Wielka Brytania nie pomogła nam bo pomóc zwyczajnie nie mogła i było to oczywiste dla wszystkich z Hitlerem włącznie. Wielka Brytania jednak przystąpiła energicznie do wojny morskiej od pierwszych dni września. Te działania w niczym jednak nam pomóc nie mogły. Układ z Wielka Brytanią miał dla nas znaczenie tylko jako czynnik odstraszający Niemcy od wojny. Z Francją było inaczej. Francja nam nie ufała. Odsunięcie się od Francji i zbliżenie z Niemcami a potem nagła prozachodnia wolta powodowały obawę o możliwość kolejnego zwrotu.
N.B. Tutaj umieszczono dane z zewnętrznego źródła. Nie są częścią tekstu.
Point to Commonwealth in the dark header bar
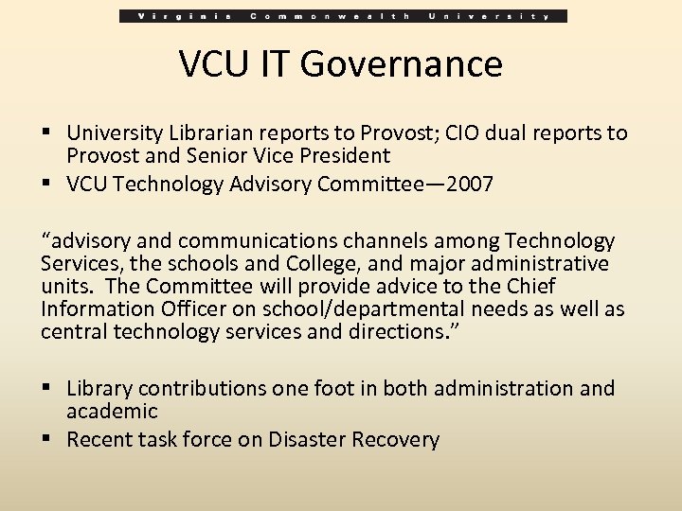[x=328, y=16]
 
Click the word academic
[x=112, y=411]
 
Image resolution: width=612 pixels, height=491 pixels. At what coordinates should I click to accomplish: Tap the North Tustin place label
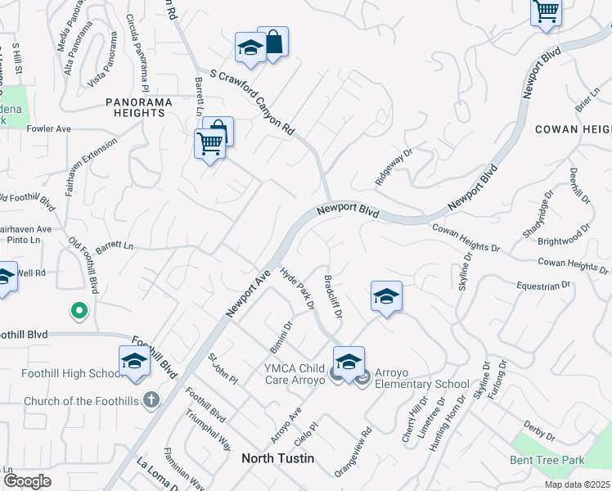pos(277,458)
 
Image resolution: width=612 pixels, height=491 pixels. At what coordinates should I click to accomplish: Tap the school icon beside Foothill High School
pos(135,361)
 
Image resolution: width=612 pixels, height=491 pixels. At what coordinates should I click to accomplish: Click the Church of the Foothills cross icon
pos(150,400)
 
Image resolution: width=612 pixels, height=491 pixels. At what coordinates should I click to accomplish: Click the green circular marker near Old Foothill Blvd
pos(79,310)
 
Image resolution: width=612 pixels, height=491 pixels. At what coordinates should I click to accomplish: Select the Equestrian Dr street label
pos(542,286)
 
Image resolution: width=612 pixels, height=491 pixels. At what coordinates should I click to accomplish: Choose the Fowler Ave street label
pos(49,129)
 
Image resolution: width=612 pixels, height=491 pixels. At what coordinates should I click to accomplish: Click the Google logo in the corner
pos(27,480)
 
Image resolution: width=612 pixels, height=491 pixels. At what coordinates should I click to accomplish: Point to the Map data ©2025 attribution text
pos(577,484)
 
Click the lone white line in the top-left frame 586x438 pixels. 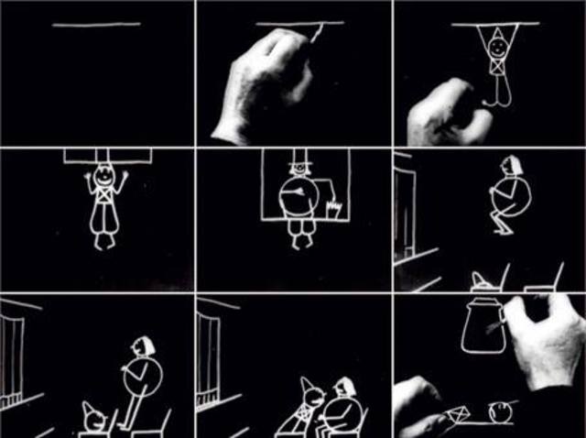[x=96, y=25]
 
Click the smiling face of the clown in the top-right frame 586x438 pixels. [x=497, y=42]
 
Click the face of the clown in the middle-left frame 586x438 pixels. [x=102, y=173]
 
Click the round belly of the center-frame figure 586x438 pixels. [x=299, y=196]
My uznaliśmy potęgę Francji, która miała większą armię niż Niemcy lecz bardzo tej wojny nie chciała. Problemem była trauma po I wojnie światowej gdzie Francja poniosła olbrzymie straty w ludziach – 1,5 mln zabitych i trzy razy tyle rannych. Nasze obawy powinna wzbudzić zdecydowanie obronna doktryna francuska, której drastycznym przejawem było wydanie chorych pieniędzy na budowę schronów linii Maginota. Tu jednak bym usprawiedliwiał Becka. Sojusz z Francją mógł i powinien był zadziałać bo leżało to w interesie Francji. Francuzi jednak wojnę wypowiedzieli ale nie uderzyli. Francuski głównodowodzący gen. Maurice Gamelin uznał, że nie warto, że trzeba skorzystać z czasu, który dała Polska. Odmiennego zdania był marszałek Alphonse Juin, który stwierdził: „Dlaczego nie zaatakowaliśmy natychmiast na naszym froncie, gdy wojska niemieckie rzuciły się na Polskę? Cóż za niewybaczalny błąd! Nakazywał to przede wszystkim honor […]. Pozwoliliśmy zdruzgotać Polskę związaną z nami paktem sojuszniczym. […] Cóż za hańba! […] Z punktu widzenia strategii popełniliśmy błąd poważny i ciężki. Nie było ryzyka. Wszystkie niemieckie dywizje pancerne, z wyjątkiem jednej, były zajęte w Polsce. Niemcy nie mieli żadnych sił przeciw nam. Był to moment do rzucenia wojsk do ofensywy, złamania ich Linii Zygfryda, która była tylko blefem”.
Ale to nie do niego należała decyzja.
Czas dobrze wykorzystali Anglicy ale nie Francuzi. Ci zmarnowali go kompletnie. Przyszło im się bić rok później i przegrali. Zaszkodziła im przestarzałą doktryna wojenna. Nie wyciągnęli żadnych wniosków z wojny w Polsce. Francuskie dowództwo zawiodło ale wbrew polskim mitom żołnierz francuski bił się dobrze. Przy podobnym czasie kampanii jak w Polsce Francuzi zadali Niemcom trzy razy większe straty niż Polacy. Ich samych też zginęło prawie dwa razy więcej. Ale wojna to nie tylko ludzie i sprzęt, wojna to jest przede wszystkim sposób.
Przypominam o tym wszystkim bo te czynniki wpływają na wartość sojuszy. Trzeba pamiętać, że sojusz będący ratunkiem dla słabego może stać uciążliwym zobowiązaniem dla silniejszego.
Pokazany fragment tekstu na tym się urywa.